__Objective__
Reproduce the items below word for word, starting at the very beginning and ending at the line that contains "pyautogui.click(x=67, y=130)".

__Given information__
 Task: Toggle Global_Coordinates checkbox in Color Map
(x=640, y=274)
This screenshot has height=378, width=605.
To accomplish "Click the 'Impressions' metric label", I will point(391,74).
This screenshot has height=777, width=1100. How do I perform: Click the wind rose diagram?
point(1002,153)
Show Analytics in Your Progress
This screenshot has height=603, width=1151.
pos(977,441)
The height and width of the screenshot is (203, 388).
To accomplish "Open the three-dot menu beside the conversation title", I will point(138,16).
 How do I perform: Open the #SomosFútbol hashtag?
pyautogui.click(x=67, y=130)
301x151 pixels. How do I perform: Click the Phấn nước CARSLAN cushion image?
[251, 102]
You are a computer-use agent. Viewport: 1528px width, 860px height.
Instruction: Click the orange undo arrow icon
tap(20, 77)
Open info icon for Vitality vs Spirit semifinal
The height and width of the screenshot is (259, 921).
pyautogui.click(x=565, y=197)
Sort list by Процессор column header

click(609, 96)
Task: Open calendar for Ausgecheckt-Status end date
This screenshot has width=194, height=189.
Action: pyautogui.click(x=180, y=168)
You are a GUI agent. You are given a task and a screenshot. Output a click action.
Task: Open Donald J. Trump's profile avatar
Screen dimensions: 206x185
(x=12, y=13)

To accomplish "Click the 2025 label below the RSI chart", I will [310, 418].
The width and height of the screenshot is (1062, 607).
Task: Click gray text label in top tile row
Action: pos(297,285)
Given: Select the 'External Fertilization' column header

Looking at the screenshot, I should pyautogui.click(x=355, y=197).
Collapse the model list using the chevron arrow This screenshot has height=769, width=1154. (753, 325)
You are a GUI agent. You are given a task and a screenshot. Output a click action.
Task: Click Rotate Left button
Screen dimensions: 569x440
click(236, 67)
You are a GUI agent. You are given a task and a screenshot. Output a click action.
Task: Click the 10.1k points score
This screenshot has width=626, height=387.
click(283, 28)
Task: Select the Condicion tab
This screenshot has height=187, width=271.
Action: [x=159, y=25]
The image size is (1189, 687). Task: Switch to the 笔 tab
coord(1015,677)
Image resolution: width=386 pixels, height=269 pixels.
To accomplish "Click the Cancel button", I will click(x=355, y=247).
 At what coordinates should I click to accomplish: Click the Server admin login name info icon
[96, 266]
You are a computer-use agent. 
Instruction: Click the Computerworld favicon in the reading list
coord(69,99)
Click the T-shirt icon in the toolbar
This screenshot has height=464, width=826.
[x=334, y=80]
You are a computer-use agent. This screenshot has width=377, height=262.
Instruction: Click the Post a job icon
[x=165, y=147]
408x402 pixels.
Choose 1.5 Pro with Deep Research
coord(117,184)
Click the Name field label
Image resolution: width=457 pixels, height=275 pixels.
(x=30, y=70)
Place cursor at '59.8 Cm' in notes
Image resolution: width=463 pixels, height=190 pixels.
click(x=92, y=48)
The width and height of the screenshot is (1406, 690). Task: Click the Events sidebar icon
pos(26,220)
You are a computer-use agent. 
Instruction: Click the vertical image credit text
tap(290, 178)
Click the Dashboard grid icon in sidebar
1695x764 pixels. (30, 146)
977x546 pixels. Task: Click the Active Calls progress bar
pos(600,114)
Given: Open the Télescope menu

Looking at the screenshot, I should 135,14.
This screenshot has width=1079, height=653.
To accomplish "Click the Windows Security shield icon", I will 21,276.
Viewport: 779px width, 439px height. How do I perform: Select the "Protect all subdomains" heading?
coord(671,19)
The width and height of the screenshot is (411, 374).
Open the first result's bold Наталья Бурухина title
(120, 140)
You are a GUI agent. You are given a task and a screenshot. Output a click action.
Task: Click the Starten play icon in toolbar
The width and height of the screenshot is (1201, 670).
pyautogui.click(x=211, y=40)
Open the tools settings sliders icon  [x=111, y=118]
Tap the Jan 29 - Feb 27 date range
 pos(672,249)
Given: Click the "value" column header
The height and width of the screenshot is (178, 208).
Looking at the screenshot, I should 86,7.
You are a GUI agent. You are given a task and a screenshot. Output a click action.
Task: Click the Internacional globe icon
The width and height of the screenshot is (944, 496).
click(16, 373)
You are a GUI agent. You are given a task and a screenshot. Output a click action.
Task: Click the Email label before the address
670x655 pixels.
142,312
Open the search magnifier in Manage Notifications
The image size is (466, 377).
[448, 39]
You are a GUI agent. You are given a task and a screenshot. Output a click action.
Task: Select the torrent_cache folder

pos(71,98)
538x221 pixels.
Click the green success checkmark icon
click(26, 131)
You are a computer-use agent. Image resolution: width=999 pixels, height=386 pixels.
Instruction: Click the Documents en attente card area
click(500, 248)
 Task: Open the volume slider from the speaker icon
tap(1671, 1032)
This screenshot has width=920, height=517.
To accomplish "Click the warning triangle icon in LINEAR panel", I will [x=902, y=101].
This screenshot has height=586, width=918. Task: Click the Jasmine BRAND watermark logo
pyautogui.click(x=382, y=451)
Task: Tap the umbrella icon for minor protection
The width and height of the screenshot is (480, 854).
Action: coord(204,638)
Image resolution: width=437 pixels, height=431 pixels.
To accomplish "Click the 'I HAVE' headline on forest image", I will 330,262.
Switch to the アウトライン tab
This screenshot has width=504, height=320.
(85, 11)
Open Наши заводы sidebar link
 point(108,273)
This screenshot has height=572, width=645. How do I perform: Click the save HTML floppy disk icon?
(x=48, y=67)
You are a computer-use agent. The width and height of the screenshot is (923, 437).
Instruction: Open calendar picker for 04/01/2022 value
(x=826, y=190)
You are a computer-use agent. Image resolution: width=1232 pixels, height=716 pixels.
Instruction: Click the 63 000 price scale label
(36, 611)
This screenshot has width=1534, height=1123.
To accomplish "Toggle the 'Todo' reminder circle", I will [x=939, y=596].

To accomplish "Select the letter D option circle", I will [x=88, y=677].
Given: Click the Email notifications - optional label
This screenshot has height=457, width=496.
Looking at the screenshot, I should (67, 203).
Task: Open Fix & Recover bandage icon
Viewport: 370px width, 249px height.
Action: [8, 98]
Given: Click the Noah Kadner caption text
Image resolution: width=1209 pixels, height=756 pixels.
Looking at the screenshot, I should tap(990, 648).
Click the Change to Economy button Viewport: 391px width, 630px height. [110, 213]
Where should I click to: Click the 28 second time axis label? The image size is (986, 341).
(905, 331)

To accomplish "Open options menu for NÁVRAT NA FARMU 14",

__Response to this exercise__
 Task: Toggle Global_Coordinates checkbox in Color Map
(x=640, y=274)
This screenshot has height=378, width=605.
To accomplish "Click the 'Impressions' metric label", I will point(391,74).
This screenshot has height=777, width=1100. How do I perform: Click the wind rose diagram?
point(1002,153)
Show Analytics in Your Progress
This screenshot has height=603, width=1151.
pos(977,441)
The height and width of the screenshot is (203, 388).
To accomplish "Open the three-dot menu beside the conversation title", I will point(138,16).
 How do I perform: Open the #SomosFútbol hashtag?
pyautogui.click(x=67, y=130)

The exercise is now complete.